A total of 27 patients underwent staged placement of flow diverters after adequate recovery from the prior subarachnoid hemorrhage. Mean time to treatment was 27 weeks (range 8 days-100 weeks). There were no cases of aneurysm rebleeding between the coiling procedure and the placement of the flow diverter. On pre-procedural angiogram (before flow-diversion), 92.6% of aneurysms were incompletely occluded, and 7.4% of aneurysms were near-completely occluded with residual neck or dog-ear filling. Complications followed flow diverter treatment included two cases of transient ischemic attack (7.4%) and one groin hematoma (3.7%). There was no permanent morbidity or mortality resulting from flow diverter treatment. At last follow-up, 68.2% (15 patients) had aneurysms that were completely occluded, 13.6% (3 patients) had aneurysms that were near-completely occluded, while 18.2% (4 patients) remained with a stable but incompletely occluded aneurysm. At last follow-up (mean 18.3 months), 25 of the 27 patients who completed treatment had excellent outcomes (mRS 0–2).

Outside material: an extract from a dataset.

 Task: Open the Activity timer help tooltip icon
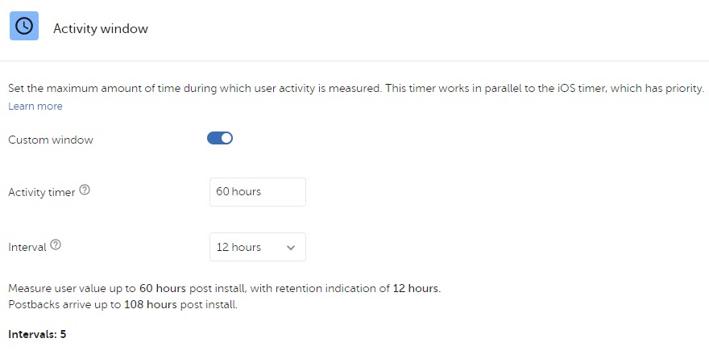pos(85,190)
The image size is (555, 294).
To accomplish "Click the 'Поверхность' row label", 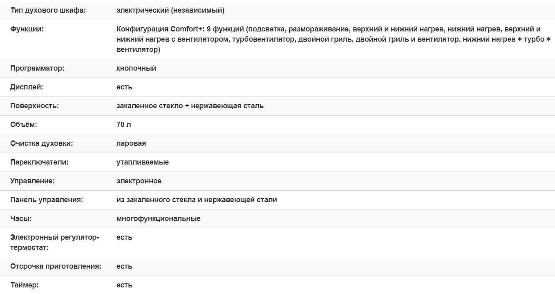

Conclusions Staged treatment of ruptured complex intracranial aneurysms with coiling in the acute phase and flow diverter treatment following recovery from SAH is both safe and effective. In our series, despite the complexity of the aneurysms treated, limited major morbidity and mortality occurred during the acute phase after rupture. No cases of rebleeding occurred during the interval between coiling and flow diversion. No patients suffered additional morbidity or mortality from flow diverter treatment.

Disclosures W. Brinjikji: None. M. Piano: None. S. Fang: None. G. Pero: None. D. Kallmes: 1; C; Covidien. 2; C; Covidien. L. Quilici: None. L. Valvassori: None. H. Cloft: None. E. Boccardi: None. G. Lanzino: 2; C; Covidien.